Hector's dolphins are one of the rarest and smallest species on the planet.
  • Area off New Zealand 's east coast a haven for rare dolphins
  • No-fish zone has helped survival rate of Hector's dolphins
  • Study was conducted over 21 years

(CNN) -- Coastal areas that ban fishing can provide havens for endangered wildlife, according to a new report.

Findings from a research project conducted over 21 years and published in the "Journal of Applied Ecology" revealed that a marine sanctuary off the coast of Christchurch, New Zealand has significantly improved the survival of Hector's dolphins .

They are one of the rarest species of dolphins, endemic to the waters around New Zealand, with only around 8,000 animals thought to be left in the wild.

Marine Protected Areas (MPA) have long been advocated as a way to protect sea mammals, but the New Zealand project is the first to confirm this.

Marine Protected Areas work, but they have to be large enough in order to be effective.
Liz Slooten, University of Otago

"This study provides the first empirical evidence that Marine Protected Areas are effective in protecting threatened marine mammals," said Liz Slooten of the University of Otago.

Since the MPA was designated, the dolphin's survival has increased by 5.4%, according to the report.

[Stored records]
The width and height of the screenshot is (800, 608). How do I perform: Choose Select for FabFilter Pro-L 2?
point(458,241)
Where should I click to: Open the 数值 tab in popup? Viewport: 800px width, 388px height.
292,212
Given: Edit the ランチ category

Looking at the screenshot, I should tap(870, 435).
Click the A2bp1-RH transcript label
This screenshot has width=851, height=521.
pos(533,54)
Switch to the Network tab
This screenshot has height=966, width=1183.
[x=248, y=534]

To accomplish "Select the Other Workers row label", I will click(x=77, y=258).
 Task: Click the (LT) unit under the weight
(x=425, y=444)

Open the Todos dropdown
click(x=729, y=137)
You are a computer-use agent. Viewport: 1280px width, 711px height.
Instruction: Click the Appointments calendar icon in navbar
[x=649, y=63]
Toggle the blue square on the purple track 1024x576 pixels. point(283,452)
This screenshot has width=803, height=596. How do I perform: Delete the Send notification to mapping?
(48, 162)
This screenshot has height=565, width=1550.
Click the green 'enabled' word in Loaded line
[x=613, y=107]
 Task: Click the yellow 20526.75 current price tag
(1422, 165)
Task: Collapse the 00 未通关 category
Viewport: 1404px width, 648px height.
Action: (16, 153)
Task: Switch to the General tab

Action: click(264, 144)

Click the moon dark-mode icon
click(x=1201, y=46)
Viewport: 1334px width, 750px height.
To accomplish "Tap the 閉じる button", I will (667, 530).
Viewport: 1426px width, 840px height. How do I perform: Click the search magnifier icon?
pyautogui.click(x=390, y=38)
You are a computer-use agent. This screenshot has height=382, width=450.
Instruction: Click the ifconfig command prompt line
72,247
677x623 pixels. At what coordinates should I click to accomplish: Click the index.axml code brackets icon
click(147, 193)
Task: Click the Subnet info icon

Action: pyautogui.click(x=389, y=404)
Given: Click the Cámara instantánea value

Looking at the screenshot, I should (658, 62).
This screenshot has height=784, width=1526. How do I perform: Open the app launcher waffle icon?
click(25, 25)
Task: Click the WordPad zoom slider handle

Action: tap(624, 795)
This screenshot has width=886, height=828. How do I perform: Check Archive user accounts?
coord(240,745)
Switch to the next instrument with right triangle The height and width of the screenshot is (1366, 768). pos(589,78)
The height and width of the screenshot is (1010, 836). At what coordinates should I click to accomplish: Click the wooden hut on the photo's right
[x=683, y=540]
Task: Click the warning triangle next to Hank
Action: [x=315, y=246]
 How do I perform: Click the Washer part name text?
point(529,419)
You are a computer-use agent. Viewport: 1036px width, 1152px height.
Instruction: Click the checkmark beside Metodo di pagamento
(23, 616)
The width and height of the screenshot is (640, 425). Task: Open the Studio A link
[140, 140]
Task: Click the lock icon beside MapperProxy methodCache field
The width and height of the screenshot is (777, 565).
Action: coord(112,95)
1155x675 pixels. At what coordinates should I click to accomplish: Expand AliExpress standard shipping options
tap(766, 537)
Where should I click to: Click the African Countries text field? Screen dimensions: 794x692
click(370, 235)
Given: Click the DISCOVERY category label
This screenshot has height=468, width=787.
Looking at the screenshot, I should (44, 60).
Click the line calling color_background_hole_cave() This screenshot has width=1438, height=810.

Activity = Continue the news article about the sanctuary for Hector's dolphins, starting after its final sentence.

Answer to the problem =
Covering 1,170 km2 of sea off New Zealand's South Island, Banks Peninsula Marine Mammal Sanctuary was designated in 1988 to prevent the dolphins being killed by gillnet and trawl fisheries.

Between 1986 and 2006, researchers conducted regular photo-identification surveys of Hector's dolphins, photographing 462 individual animals whose survival they studied.

"We can identify individual dolphins from their battle scars -- which range from small nicks out of the dorsal fin, to major scarring following shark attacks," said Slooten

"Estimating population changes in marine mammals is challenging, often requiring many years of research to produce data accurate enough to detect these kinds of biological changes."

The study also shows that to be effective, MPAs need to be sufficiently large.

"The take home message is that size matters. Marine Protected Areas work, but they have to be large enough in order to be effective," said Slooten.